The candidates are oral pan-Akt kinase inhibitors. Over ten clinical Phase I/II studies for afuresertib (ASB183) and uprosertib (UPB795) have been conducted in several cancer indications including ovarian and gastric cancer, multiple myeloma, melanoma, and other indications. These trials demonstrated positive proof-of-concept results for clinical efficacy and tolerable safety profiles in cancer patients. Novartis will have an equity stake in Laekna, along with upfront and development milestone payments, and royalties on future sales. Details of the terms of the agreement were not disclosed.
The Pten/PI3K/Akt signaling axis is one of the most critical oncogenic pathways driving cancer growth. Inhibiting this axis has been proven to be effective for many cancer patients, and early clinical results for afuresertib and uprosertib are extremely promising. Laekna has mapped out several clear registration paths for NDA approval potentially as the first in class medicine.
In 2017, Laekna struck its first deal with Novartis, acquiring global rights to develop a CYP17 inhibitor (CFG920), an oral androgen inhibitor, to treat prostate cancer.
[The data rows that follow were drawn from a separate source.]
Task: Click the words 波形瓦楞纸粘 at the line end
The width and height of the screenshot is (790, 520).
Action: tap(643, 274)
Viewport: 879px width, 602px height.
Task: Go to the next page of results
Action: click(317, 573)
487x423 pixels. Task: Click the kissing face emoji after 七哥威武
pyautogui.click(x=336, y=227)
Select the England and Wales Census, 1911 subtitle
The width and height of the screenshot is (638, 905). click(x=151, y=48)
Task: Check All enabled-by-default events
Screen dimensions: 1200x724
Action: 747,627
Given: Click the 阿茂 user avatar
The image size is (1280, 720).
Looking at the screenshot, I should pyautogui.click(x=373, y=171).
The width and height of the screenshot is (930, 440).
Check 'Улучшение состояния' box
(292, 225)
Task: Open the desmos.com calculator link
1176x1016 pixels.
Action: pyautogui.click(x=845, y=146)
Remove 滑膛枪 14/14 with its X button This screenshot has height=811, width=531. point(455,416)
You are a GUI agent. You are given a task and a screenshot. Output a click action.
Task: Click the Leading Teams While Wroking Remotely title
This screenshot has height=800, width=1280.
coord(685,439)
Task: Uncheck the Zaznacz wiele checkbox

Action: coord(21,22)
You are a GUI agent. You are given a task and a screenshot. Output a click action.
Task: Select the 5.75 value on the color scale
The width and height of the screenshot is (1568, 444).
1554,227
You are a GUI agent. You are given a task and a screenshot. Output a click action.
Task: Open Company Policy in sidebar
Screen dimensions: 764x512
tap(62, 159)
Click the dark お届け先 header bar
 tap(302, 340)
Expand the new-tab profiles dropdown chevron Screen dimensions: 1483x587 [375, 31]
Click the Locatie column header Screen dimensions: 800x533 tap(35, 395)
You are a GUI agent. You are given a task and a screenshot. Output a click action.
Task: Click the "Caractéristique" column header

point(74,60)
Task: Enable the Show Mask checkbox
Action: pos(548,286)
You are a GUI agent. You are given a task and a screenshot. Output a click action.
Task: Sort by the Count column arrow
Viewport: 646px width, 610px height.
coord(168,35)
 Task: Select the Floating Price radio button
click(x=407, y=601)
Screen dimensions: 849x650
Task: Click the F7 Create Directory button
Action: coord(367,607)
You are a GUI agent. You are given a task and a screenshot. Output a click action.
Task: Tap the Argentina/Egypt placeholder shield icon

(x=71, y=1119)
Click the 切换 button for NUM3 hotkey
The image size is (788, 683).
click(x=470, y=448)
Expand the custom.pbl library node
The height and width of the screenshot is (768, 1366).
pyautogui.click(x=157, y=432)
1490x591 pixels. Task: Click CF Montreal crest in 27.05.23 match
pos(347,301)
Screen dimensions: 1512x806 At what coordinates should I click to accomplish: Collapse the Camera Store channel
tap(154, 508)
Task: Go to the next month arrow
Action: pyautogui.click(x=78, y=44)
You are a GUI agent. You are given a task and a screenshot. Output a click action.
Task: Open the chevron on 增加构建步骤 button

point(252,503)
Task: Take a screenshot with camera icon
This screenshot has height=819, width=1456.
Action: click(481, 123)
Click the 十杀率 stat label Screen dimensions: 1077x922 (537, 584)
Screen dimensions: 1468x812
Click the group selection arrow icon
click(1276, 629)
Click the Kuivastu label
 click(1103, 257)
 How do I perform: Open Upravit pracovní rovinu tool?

Before the in-licensing, Novartis had reported positive results from a proof-of-concept study of CFG920 in patients with metastatic castration-resistant prostate cancer.
Dr. Chris Lu, founder and CEO of Laekna said, “Novartis is a global leader in oncology drug innovation. This is the second licensing agreement between Laekna and Novartis, adding to the previous licensing of CFG920 less than a year ago. We have demonstrated to Novartis that Laekna is a valuable collaborator with our commitment, experienced team and financing support from the top investment partners.”
Amy Xie, VP Operations at Laekna added, “We are dedicated to developing these products rapidly through the regulatory process and into commercialisation, with the goal of ultimately benefiting patients around the world.”